Kakak laki-laki, yang terluka oleh api monster itu, menjadi lumpuh. Dia akan bisa pindah lagi hanya di Nangilim - negara luar biasa tempat para korban di Nangiyal berakhir. Kemudian adik laki-laki itu mengangkat yang lebih tua ke punggungnya dan melangkah ke tebing. Visual Karl berhasil mengalahkan rasa takut dengan cinta, karena akar dari vektor visual adalah ketakutan, yang hanya bisa dihilangkan dengan membawanya ke dalam welas asih dan cinta. Cerita berakhir dengan Karl berteriak: "Saya melihat cahaya!"

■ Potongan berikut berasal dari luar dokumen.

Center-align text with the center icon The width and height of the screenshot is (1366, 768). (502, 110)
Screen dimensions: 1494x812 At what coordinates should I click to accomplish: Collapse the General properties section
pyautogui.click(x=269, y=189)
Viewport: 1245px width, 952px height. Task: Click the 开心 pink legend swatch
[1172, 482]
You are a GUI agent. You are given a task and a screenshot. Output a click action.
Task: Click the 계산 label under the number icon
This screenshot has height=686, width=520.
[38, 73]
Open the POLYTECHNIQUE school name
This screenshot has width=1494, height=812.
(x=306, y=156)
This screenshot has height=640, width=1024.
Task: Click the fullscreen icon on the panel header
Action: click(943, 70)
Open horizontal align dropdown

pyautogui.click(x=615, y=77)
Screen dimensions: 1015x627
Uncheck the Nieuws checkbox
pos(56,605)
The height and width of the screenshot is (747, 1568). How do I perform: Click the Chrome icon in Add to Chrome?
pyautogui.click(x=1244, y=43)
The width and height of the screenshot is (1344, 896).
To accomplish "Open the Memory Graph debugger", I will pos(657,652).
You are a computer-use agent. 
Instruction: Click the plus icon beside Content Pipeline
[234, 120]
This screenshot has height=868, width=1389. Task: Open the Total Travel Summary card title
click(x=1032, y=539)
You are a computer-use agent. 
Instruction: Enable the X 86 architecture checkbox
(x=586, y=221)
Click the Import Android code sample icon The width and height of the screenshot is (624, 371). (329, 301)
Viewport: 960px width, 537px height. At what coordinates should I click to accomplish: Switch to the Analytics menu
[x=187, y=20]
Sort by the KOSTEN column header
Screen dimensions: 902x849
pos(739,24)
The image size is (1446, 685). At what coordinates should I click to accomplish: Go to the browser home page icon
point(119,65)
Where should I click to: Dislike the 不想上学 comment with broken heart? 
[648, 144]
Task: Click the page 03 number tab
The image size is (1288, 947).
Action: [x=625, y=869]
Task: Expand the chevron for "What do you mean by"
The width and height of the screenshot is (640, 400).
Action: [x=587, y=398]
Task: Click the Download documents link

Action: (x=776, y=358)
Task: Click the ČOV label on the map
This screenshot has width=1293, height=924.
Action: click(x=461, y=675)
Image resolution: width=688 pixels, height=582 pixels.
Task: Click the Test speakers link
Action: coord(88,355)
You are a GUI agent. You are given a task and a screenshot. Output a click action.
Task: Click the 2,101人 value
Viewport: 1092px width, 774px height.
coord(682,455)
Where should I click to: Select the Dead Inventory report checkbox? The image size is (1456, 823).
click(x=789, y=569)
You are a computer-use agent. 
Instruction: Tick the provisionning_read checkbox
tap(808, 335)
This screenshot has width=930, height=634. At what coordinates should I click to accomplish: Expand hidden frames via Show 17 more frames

Anda tidak dapat mengambil plot dongeng secara harfiah dan menafsirkan akhir cerita sebagai bunuh diri (seperti yang dilakukan beberapa kritikus). Penulis menyangkal ada bunuh diri ganda di akhir cerita. Lindgren mengatakan dia ingin menghibur anak-anak yang sekarat dan yang berduka. “Saya yakin anak-anak membutuhkan kenyamanan. Ketika saya masih kecil, kami percaya bahwa setelah kematian orang pergi ke surga … Tetapi anak-anak modern tidak memiliki penghiburan seperti itu. Mereka tidak lagi memiliki kisah ini. Dan saya berpikir: mungkin saya harus memberi mereka dongeng lain yang akan menghangatkan mereka untuk mengantisipasi akhir yang tak terhindarkan? " Dilihat dari respon antusias anak-anak, dia berhasil. Lindgren menulis: "Belum pernah saya menerima tanggapan yang begitu kuat dari buku lain." Dan ungkapan "sampai jumpa di Nangiyal!" memasuki bahasa Swedia, menjadi salah satu frasa yang paling sering digunakan dalam berita kematian dan di batu nisan.